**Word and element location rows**
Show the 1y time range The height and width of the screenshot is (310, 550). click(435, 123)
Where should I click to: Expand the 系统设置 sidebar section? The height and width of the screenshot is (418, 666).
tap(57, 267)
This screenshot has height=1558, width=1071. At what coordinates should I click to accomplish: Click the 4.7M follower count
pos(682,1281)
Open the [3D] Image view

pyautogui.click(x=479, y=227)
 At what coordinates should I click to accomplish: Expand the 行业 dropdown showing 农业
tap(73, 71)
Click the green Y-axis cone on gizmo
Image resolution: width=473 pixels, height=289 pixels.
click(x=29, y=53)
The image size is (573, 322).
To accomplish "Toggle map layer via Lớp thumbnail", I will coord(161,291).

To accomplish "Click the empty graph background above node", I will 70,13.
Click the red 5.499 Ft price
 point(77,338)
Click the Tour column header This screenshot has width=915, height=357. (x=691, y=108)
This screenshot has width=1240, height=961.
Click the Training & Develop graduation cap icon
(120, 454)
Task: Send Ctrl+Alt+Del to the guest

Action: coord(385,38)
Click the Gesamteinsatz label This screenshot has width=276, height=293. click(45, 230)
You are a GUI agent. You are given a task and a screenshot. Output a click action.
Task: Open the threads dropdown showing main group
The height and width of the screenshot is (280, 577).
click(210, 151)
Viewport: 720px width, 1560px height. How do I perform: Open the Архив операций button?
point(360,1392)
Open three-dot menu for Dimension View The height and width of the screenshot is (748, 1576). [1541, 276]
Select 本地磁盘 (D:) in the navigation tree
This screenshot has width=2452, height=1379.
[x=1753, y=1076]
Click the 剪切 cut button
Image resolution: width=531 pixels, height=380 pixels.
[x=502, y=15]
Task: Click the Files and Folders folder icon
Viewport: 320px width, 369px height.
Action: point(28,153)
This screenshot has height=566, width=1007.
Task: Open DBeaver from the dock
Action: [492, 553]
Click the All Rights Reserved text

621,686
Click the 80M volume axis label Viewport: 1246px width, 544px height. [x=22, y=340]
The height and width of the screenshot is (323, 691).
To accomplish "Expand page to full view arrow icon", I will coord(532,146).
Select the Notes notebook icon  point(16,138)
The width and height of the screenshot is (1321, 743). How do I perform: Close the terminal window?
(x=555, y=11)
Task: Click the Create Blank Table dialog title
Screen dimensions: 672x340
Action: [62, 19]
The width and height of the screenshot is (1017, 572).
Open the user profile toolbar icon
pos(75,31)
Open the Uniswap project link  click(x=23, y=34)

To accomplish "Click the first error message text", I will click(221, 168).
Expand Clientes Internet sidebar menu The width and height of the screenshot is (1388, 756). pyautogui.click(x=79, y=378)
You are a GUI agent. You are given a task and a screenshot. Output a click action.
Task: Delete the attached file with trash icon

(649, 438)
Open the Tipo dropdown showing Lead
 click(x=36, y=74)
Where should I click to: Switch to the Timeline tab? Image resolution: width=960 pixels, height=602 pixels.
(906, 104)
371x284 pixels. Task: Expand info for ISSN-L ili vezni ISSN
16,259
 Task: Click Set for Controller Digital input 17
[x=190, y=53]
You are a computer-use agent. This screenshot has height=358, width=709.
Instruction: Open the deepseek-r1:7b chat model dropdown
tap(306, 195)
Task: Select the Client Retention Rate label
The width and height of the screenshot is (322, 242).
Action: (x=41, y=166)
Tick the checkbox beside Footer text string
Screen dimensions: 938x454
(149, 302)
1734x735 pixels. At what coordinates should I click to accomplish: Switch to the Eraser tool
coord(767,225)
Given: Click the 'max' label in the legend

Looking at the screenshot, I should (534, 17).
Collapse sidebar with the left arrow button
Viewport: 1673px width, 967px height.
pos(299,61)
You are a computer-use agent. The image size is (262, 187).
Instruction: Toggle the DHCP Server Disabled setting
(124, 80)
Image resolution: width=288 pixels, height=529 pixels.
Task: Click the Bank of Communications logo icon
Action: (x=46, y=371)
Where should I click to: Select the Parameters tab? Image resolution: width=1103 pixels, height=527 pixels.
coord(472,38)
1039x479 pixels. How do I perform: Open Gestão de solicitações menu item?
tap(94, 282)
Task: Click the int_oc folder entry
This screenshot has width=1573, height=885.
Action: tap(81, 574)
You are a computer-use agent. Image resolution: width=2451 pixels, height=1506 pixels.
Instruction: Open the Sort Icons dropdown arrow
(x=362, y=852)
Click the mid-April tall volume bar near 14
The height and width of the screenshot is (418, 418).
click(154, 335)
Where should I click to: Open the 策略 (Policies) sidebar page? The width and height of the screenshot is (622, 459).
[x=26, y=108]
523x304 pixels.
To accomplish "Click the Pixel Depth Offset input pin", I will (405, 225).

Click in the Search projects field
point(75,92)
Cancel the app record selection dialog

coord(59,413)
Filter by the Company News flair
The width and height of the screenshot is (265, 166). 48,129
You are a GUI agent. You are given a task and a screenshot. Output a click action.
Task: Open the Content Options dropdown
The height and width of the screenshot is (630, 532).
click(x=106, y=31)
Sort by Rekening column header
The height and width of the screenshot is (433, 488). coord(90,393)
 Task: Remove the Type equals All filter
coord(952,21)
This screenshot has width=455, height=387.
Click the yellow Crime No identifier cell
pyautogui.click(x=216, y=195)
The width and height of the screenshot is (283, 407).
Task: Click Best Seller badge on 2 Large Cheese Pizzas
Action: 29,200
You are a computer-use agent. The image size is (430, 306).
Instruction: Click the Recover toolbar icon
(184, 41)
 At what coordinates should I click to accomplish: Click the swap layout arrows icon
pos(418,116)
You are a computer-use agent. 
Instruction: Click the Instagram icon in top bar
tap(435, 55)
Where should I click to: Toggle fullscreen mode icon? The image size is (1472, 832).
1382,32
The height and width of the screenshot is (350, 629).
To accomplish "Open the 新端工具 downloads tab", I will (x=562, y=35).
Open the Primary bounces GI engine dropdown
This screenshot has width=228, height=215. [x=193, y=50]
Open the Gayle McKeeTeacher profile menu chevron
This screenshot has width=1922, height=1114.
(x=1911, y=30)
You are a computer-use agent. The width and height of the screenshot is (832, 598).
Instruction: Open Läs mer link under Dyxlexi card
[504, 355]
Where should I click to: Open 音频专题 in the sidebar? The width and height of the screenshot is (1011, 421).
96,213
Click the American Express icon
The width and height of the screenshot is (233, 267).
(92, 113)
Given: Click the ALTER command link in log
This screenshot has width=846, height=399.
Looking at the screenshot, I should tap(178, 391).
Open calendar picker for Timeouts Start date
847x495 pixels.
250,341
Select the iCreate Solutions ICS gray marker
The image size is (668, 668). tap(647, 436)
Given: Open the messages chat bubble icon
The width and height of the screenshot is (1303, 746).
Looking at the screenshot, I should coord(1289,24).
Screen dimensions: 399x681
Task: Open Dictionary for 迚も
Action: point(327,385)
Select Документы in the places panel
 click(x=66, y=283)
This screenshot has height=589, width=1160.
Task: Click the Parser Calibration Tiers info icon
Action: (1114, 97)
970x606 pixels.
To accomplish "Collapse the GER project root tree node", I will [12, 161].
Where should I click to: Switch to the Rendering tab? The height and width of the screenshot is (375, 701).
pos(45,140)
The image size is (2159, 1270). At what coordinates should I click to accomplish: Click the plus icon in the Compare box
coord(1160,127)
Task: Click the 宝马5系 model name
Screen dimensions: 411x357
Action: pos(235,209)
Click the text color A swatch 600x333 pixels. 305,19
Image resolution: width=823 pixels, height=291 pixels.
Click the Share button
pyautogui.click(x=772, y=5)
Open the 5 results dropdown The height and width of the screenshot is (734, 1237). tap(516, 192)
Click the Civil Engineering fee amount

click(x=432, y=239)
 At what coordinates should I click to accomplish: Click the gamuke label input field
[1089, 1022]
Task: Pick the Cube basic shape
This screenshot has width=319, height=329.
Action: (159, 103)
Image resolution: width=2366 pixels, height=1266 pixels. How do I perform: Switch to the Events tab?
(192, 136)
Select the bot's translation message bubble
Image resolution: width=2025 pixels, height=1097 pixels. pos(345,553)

**TASK PROMPT**
Turn the stretch of the rows above, from the line containing "You are a computer-use agent. The image size is (430, 306)." through the line containing "Action: pos(235,209)", into a Markdown table with two columns, Number and Line. Put each line's sequence number under Number and the line under Line, and skip any blank lines.

**ANSWER IN FULL**
| Number | Line |
|---|---|
| 1 | You are a computer-use agent. The image size is (430, 306). |
| 2 | Instruction: Click the Recover toolbar icon |
| 3 | (184, 41) |
| 4 |  At what coordinates should I click to accomplish: Click the swap layout arrows icon |
| 5 | pos(418,116) |
| 6 | You are a computer-use agent.  |
| 7 | Instruction: Click the Instagram icon in top bar |
| 8 | tap(435, 55) |
| 9 | Where should I click to: Toggle fullscreen mode icon? The image size is (1472, 832). |
| 10 | 1382,32 |
| 11 | The height and width of the screenshot is (350, 629). |
| 12 | To accomplish "Open the 新端工具 downloads tab", I will (x=562, y=35). |
| 13 | Open the Primary bounces GI engine dropdown |
| 14 | This screenshot has width=228, height=215. [x=193, y=50] |
| 15 | Open the Gayle McKeeTeacher profile menu chevron |
| 16 | This screenshot has width=1922, height=1114. |
| 17 | (x=1911, y=30) |
| 18 | You are a computer-use agent. The width and height of the screenshot is (832, 598). |
| 19 | Instruction: Open Läs mer link under Dyxlexi card |
| 20 | [504, 355] |
| 21 | Where should I click to: Open 音频专题 in the sidebar? The width and height of the screenshot is (1011, 421). |
| 22 | 96,213 |
| 23 | Click the American Express icon |
| 24 | The width and height of the screenshot is (233, 267). |
| 25 | (92, 113) |
| 26 | Given: Click the ALTER command link in log |
| 27 | This screenshot has width=846, height=399. |
| 28 | Looking at the screenshot, I should tap(178, 391). |
| 29 | Open calendar picker for Timeouts Start date |
| 30 | 847x495 pixels. |
| 31 | 250,341 |
| 32 | Select the iCreate Solutions ICS gray marker |
| 33 | The image size is (668, 668). tap(647, 436) |
| 34 | Given: Open the messages chat bubble icon |
| 35 | The width and height of the screenshot is (1303, 746). |
| 36 | Looking at the screenshot, I should coord(1289,24). |
| 37 | Screen dimensions: 399x681 |
| 38 | Task: Open Dictionary for 迚も |
| 39 | Action: point(327,385) |
| 40 | Select Документы in the places panel |
| 41 |  click(x=66, y=283) |
| 42 | This screenshot has height=589, width=1160. |
| 43 | Task: Click the Parser Calibration Tiers info icon |
| 44 | Action: (1114, 97) |
| 45 | 970x606 pixels. |
| 46 | To accomplish "Collapse the GER project root tree node", I will [12, 161]. |
| 47 | Where should I click to: Switch to the Rendering tab? The height and width of the screenshot is (375, 701). |
| 48 | pos(45,140) |
| 49 | The image size is (2159, 1270). At what coordinates should I click to accomplish: Click the plus icon in the Compare box |
| 50 | coord(1160,127) |
| 51 | Task: Click the 宝马5系 model name |
| 52 | Screen dimensions: 411x357 |
| 53 | Action: pos(235,209) |